** Dataset **
--- START ---

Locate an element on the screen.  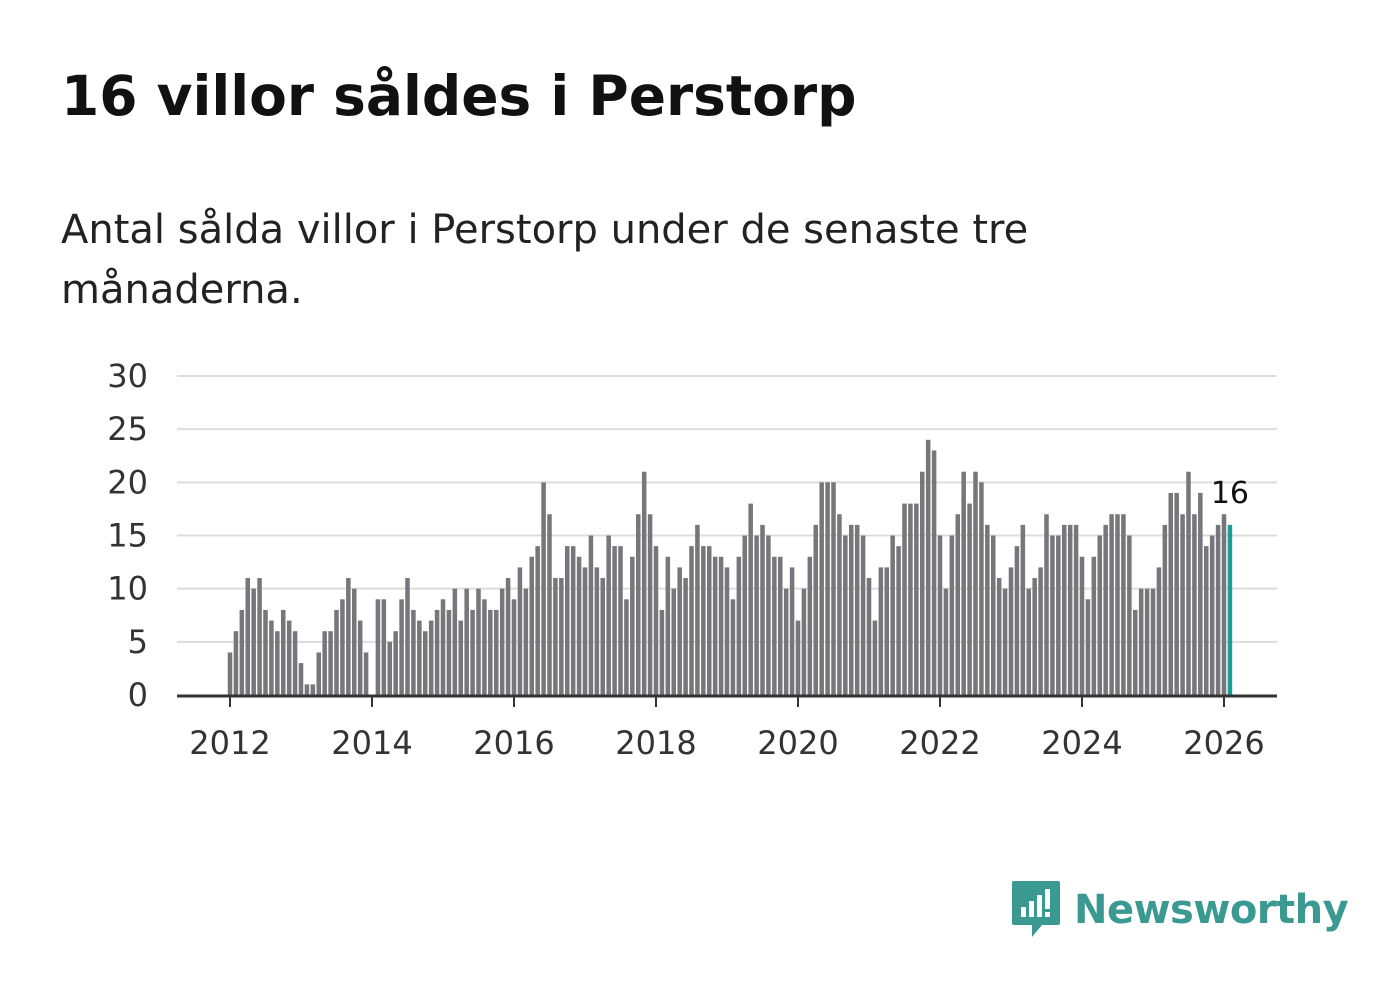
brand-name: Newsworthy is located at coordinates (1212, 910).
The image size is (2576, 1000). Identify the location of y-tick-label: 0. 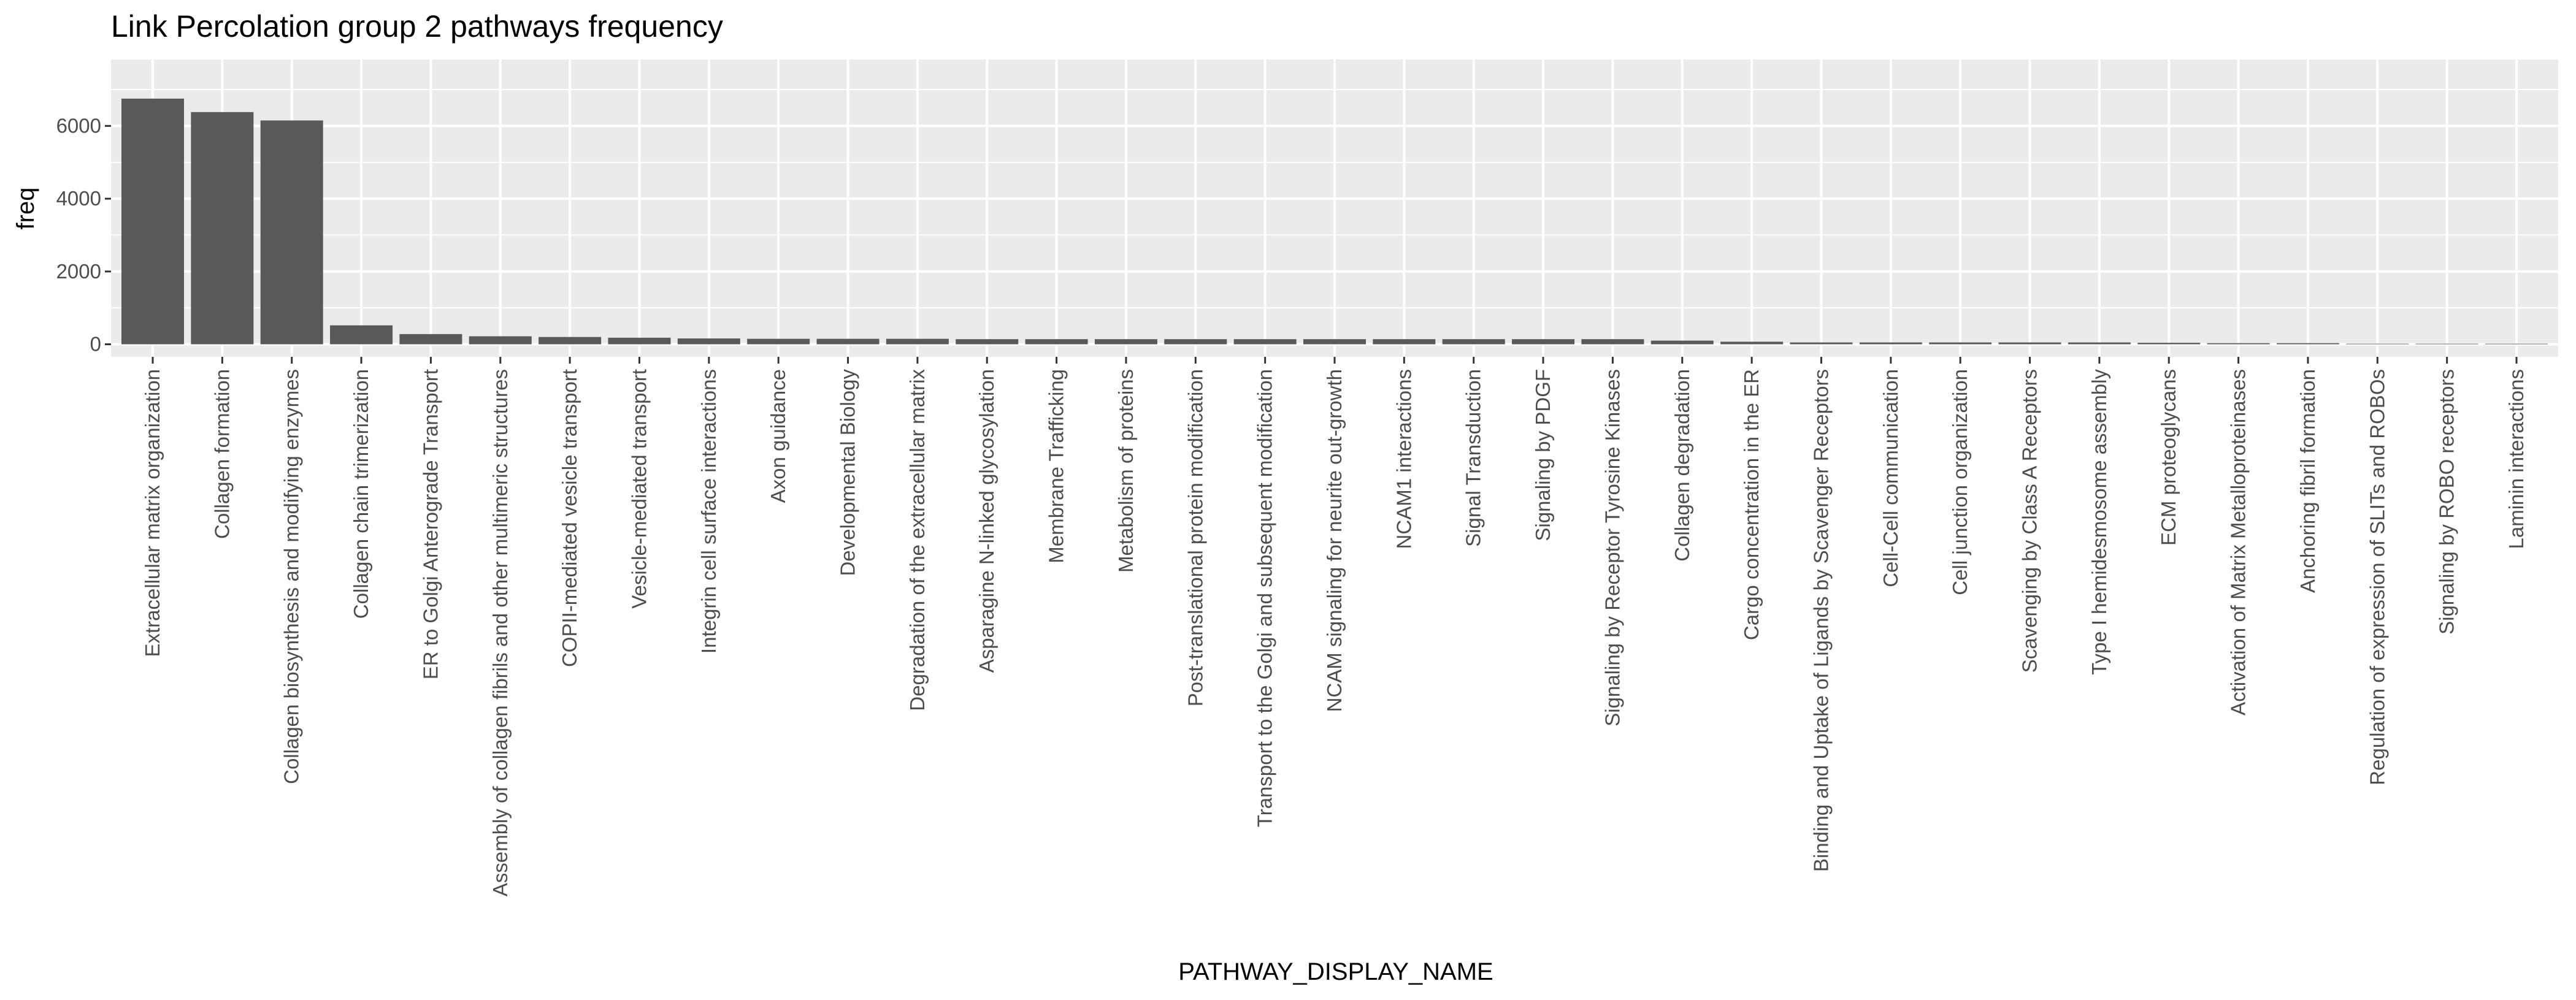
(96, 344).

--- END ---
--- START ---

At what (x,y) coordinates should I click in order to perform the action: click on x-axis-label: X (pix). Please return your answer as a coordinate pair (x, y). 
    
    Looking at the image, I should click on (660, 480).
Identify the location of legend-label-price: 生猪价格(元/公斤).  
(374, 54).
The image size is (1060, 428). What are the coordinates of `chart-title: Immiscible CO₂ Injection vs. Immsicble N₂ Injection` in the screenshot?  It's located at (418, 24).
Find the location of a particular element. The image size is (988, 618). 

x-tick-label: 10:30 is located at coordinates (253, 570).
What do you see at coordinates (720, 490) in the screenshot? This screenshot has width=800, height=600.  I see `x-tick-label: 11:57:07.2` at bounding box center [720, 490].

--- END ---

** Task objective **
Switch "particular" to "specific" in the records from the line that has "Find the location" through the line that has "What do you", and give only those lines again with everything else unchanged.

** Solution to the exercise **
Find the location of a specific element. The image size is (988, 618). 

x-tick-label: 10:30 is located at coordinates (253, 570).
What do you see at coordinates (720, 490) in the screenshot? This screenshot has width=800, height=600.  I see `x-tick-label: 11:57:07.2` at bounding box center [720, 490].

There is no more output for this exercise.